Minister of Health Dr Aaron Motsoaledi. Picture: SIYABULELA DUDA
Minister of Health Dr Aaron Motsoaledi. Picture: SIYABULELA DUDA

The death toll from the listeriosis outbreak could be much higher as countries in the Southern African Development Community (Sadc) region do not have testing and monitoring to detect listeriosis cases.

The disease is not a notifiable disease across Southern African countries‚ meaning doctors are not reporting each case to a centralised authority.

On Thursday, Health Minister Aaron Motsoaledi and Sadc health ministers and ambassadors held an emergency high-level interministerial meeting in Johannesburg to discuss the world’s largest listeriosis outbreak that started in SA.

Many of the countries represented at the meeting import Tiger Brands’ Enterprise polony and cold-meat products. The Tiger Brands Polokwane factory had the ST 6 strain of listeria‚ which is responsible for 91% of all South African listeriosis patients‚ in 26 places.

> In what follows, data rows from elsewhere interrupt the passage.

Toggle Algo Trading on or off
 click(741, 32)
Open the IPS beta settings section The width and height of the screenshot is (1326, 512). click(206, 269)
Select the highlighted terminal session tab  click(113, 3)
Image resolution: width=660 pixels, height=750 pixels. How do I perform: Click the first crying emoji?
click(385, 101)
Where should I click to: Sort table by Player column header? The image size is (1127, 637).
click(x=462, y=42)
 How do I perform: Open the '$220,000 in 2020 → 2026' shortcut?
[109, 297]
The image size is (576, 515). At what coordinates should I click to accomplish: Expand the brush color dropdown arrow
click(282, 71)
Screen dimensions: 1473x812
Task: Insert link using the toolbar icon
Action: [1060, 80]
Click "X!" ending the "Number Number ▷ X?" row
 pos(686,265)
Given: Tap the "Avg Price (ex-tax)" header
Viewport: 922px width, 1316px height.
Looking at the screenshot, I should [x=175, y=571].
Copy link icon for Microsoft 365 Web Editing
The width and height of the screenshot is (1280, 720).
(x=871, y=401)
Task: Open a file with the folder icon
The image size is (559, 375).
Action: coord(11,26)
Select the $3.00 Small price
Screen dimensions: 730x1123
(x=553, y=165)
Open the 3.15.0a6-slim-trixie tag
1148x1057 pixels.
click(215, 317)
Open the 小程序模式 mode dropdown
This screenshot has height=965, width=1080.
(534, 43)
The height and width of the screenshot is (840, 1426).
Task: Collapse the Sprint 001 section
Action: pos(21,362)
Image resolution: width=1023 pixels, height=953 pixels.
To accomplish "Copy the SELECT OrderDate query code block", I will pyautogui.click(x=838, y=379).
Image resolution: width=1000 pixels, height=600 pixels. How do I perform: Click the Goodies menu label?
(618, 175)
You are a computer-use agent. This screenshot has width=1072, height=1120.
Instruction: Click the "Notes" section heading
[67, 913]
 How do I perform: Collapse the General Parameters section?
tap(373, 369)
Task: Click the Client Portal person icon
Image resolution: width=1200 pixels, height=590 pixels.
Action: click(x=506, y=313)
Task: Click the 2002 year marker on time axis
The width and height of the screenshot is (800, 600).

There have been 967 confirmed cases and 183 deaths from listeriosis in SA. But only one patient with listeriosis has been identified in the rest of Southern Africa despite many countries importing implicated products. Namibia recorded a patient on March 12.

In the high-level meeting‚ the South African health department gave advice and scientific expertise on the disease. Motsoaledi also said he did not think there would only be one case outside of SA.

“It did arise in the meeting that countries might not be able to detect something like this,” Motsoaledi said.

He said few also had the ability to do DNA testing of listeriosis strains and SA had offered expertise if needed.

The minister said there may be multiple reasons for the lack of cases outside of SA. One was that SA had the largest HIV burden in the world and HIV may make people more susceptible to listeriosis.

The disease is particularly dangerous for pregnant women‚ elderly people and people with weakened immune systems.

“We don’t know the role and the incidence of HIV and AIDS in this whole thing,” said Motsoa-ledi. “We have the highest prevalence of HIV [in the world]. All of those things [are] still going to be discussed.”

Swaziland’s health minister‚ Sibongile Ndlela-Simelane‚ said her country had not detected cases but “appreciated the capacity of South Africa to help identify deaths and cases”. She suggested Swaziland was not able to measure cases.

Many officials had high praise for SA despite the implicated products having origina-ted in the country.

Mauritius High Commission second secretary Jevin Pillay said: “The Sadc is a big family. We have always trusted our partners. Mauritius wishes to congratulate South Africa for being so proactive on this.”

Motsoaledi said 35% of listeriosis patients were using the private sector when treated. About 65% of patients were seen in public hospitals and he was exceptionally pleased that it was public sector hospital doctors who had picked up cases in the middle of 2017 and then notified the National Institute for Communicable Diseases about a possible outbreak.

He also said although the Constitution gave municipalities the power to carry out health inspections of food processing factories‚ many were not sophisticated enough to challenge large corporations.

The minister said small municipalities were not matched to the “firepower of well-advanced factories”.

Motsoaledi wants the nat-ional health department to employ health inspectors‚ known as environmental health practitioners.